Another possibility is to use "pure" just as an attribute that informs the compiler about potential optimisations. But in that case someone could mark a procedure as "pure" while it does have side-effects.

At this time, I am still thinking about the feature. Feedback is welcome, as usual.

Monday, February 02, 2009

Compiler development update

So here's an update on how things went after my previous post ("Compiler development roadmap").

After the "typerefactor" branch was more or less finished, I tried to merge it into (a copy of) the "llvm" branch. But the merge didn't work, so I decided to do things in a different way.

I created a completely new branch called "llvm-new", starting from the code of the "typerefactor" branch. Then I added the LLVM 2.4 sources to it, using the CMake build system from LLVM itself. To get the thing completely compiled and working I had to update to a SVN version of the LLVM code, though. And then I started writing my LLVM back end from scratch.

Wanting to avoid the mistakes of the first "llvm" branch, I started immediately on the implementation of a complete mechanism to manage types and to do type conversions. This means dealing with real class types, that are passed as a (this-)pointer, with primitive types that are passed as a value directly, passing parameters by reference or by value, passing values to "inout" parameters, referencing/dereferencing, indirectly returning values (using a extra hidden function parameter), etc... Eventually this implementation turned out pretty good, so it's no longer a PITA to write back end code like passing a value to a parameter.

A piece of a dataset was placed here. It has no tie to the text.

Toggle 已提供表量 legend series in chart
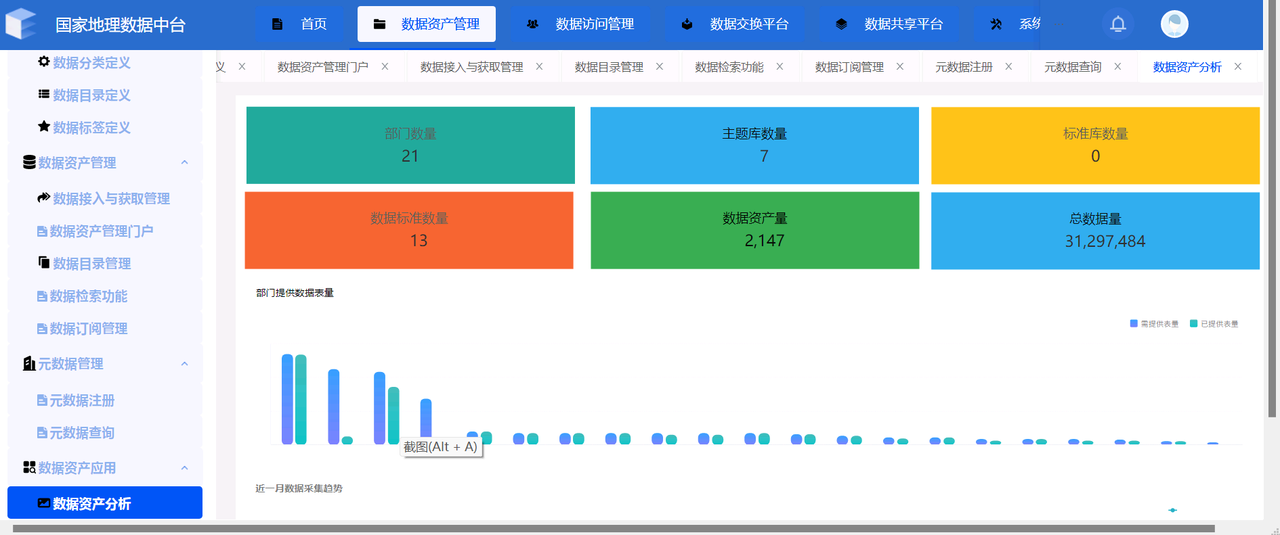1280x535 pixels. click(1213, 324)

Now I'm working on the implementation of codegen for all types (classes actually), expressions and statements. For most things implementation is easy, because I can look at the old implementation in the "llvm" branch and port that code to the new way of doing things. This new way is not just the typepassing/-conversion infrastructure; I've also changed the way I emit instructions. Previously I created the LLVM IR directly, but now I use the IRBuilder utility class from LLVM. And I now have a utility class that makes it a lot easier to emit basic blocks and branches to them.

So things are going forward slowly. I think that my "llvm-new" branch now has about 75% of the codegen functionality that was in the "llvm" branch. But things are still primitive; the compiler spits out lot of debug output followed by LLVM IR. You can try it if you want to, the code is available on the Launchpad project page:

So most of my time is currently spent on the "llvm-new" branch. But that doesn't mean that the other branches are dead, however. The "typerefactor" branch now acts as a merge bridge between "llvm-new" and "main" (the 'official' front end branch). All front end related changes in "llvm-new" are regularly merged into "typerefactor". And those improvements are then merged into the "main" branch. The reason for doing things this way is that I like to keep the differences between "llvm-new" and "typerefactor" (in their front end code, at least) as small as possible. And now I can do some more or less invasive changes in the "main" branch without worrying about breaking the back end code.

As you might have noticed, progress has been going rather slowly these days. That's because I found a job as a software developer, using .NET (C# and VB). But at home it's still only Linux (Gentoo) for me. I'd prefer not to depend on Microsoft personally, but I need something to pay the bills of course.